The next day was a good one for Sansa. She felt quite relaxed and rested, and the reason why— her shameless fantasy and the activities it had inspired— brought a flush to her face each time she thought of it.
A telegram from Bronze Yohn indicated he would be transferring the promised funds to her account within days, to her relief. It was a considerable sum and, once all debts and back-pay had been satisfied, she would be investing it to ensure it could last her the rest of her life, for she fully intended to remain unwed a third time. Perhaps it was ludicrous, a woman of twenty-six swearing off husband and family, but the alternative thus far had been beyond disappointing, and she felt comfortable with sacrificing her dreams of children if it meant she had agency over her own person, finally and for once.
If only it were not such a lonely prospect…
A frisson of sensation ran down the back of her neck. Sansa stiffened, where she was seated at her desk, writing letters to her many siblings to assure them of her settlement in her new home. It were as if a current of cool air had been displaced by someone's movement. But that was not possible, was it? She was alone in her sitting room…
…wasn't she?
No.
Someone else was there. She was certain of it, could feel the person's presence as if they— he— were standing right beside her. Her breath came shallowly, from between lips parted in thrilled terror. Ghosts and spiritualism were all the thing in the cities now; being out in the country with Harry, she hadn't heard of many séances taking place, but when she'd been in King's Landing with the bestial Joffrey, she'd attended one a fortnight, or even more often.
She hadn't really believed in them, but they were a nice excuse to spend time with others, and most importantly be out in public where Joffrey couldn't insult or strike her. But, like a sponge, she'd heard and absorbed some things from the mediums conducting the séances. The air around her was becoming colder, misting before her face as she exhaled. Hands shaking with excitement, Sansa seated herself at the desk and gathered her courage before speaking.
"H-hello," she began, feeling very stupid. "I know you're there. I can feel you."
Surprise. Sansa could feel that the spirit had not expected any response from her.
"You thought I would not be able to tell you are there?"
Yes.
She marveled that these impressions were forming in her mind so clearly. Was this how mediums communicated with the dead?
"Are you going to hurt me?" She had no idea what she would or could do if so, but thought asking might not go amiss.
Amusement. No. No, he would not hurt her, and thought it was funny that she'd ask. She scowled, because it was a very reasonable question, she felt. The amusement grew in response to her pique. The spirit, she decided, was a pest.

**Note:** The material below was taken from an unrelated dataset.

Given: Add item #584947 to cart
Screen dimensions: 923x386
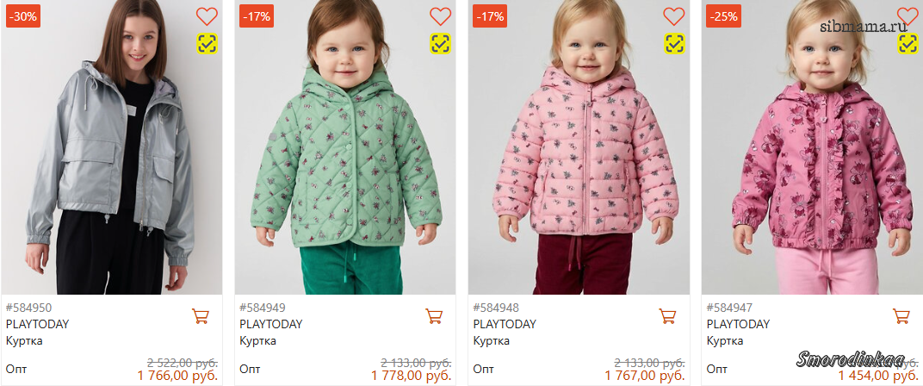Looking at the screenshot, I should click(x=901, y=316).
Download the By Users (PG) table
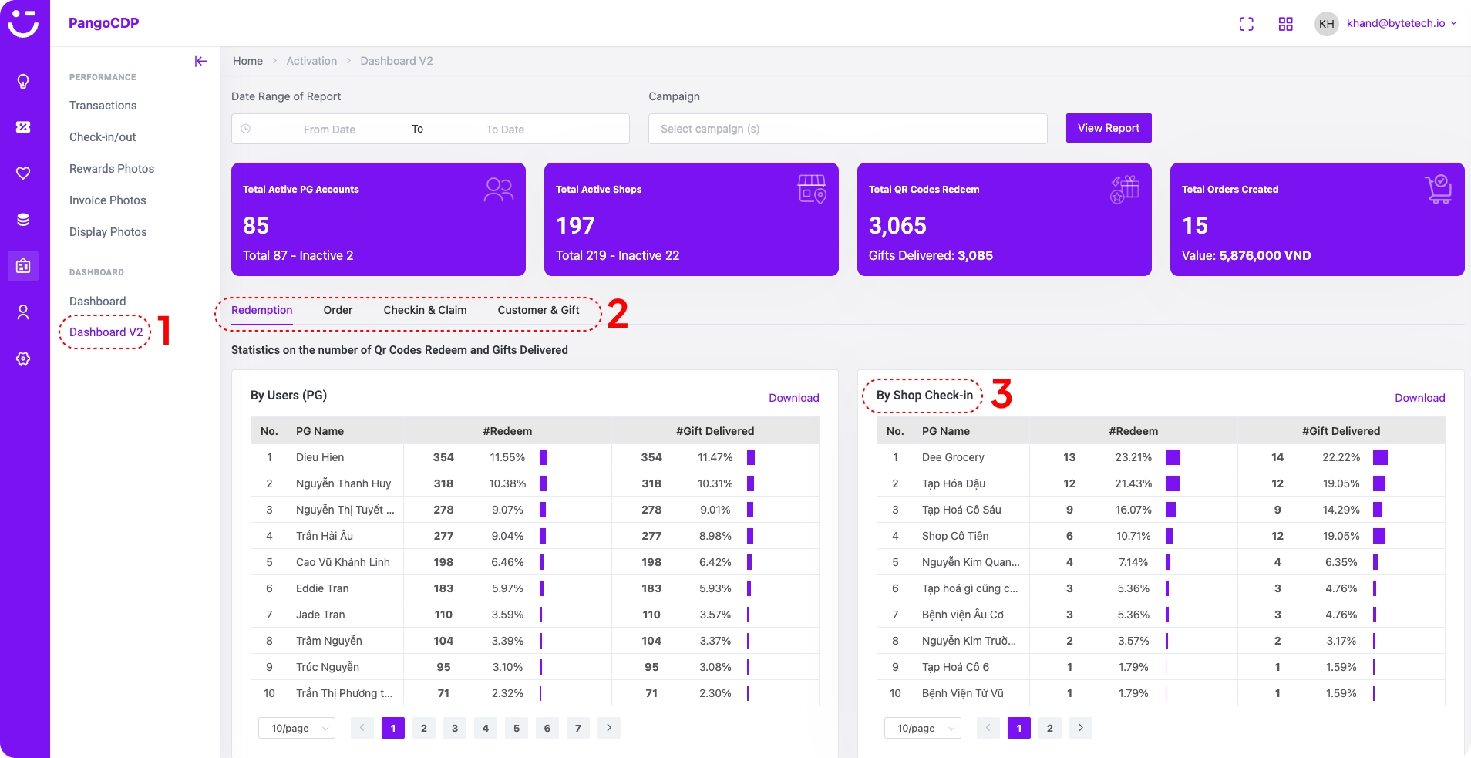The image size is (1471, 758). tap(793, 398)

Wry laughter. She could almost hear it. The spirit was acknowledging, with humor, that he was indeed a pest. And that Sansa was understating it, in fact. She was startled enough to let out a laugh of her own, quickly stifled behind her hand.
"I am Sansa," she announced. Her mind had an impression of the swirl of a cloak, the sweep of an arm, as a man offered an old-fashioned bow of greeting, with a sharp edge of mockery.
"You don't have to be rude about it," she sniffed, and again came the amusement. "Do you have a name?"
Yes, but with a tinge of contempt; of course he had a name; was she stupid? Sansa was half inclined to give this pesty spirit a piece of her mind, but she didn't want to lose the opportunity to actually communicate with him. She withdrew a sheet of paper and drew the markings of a ouija board across it as accurately as she could recall.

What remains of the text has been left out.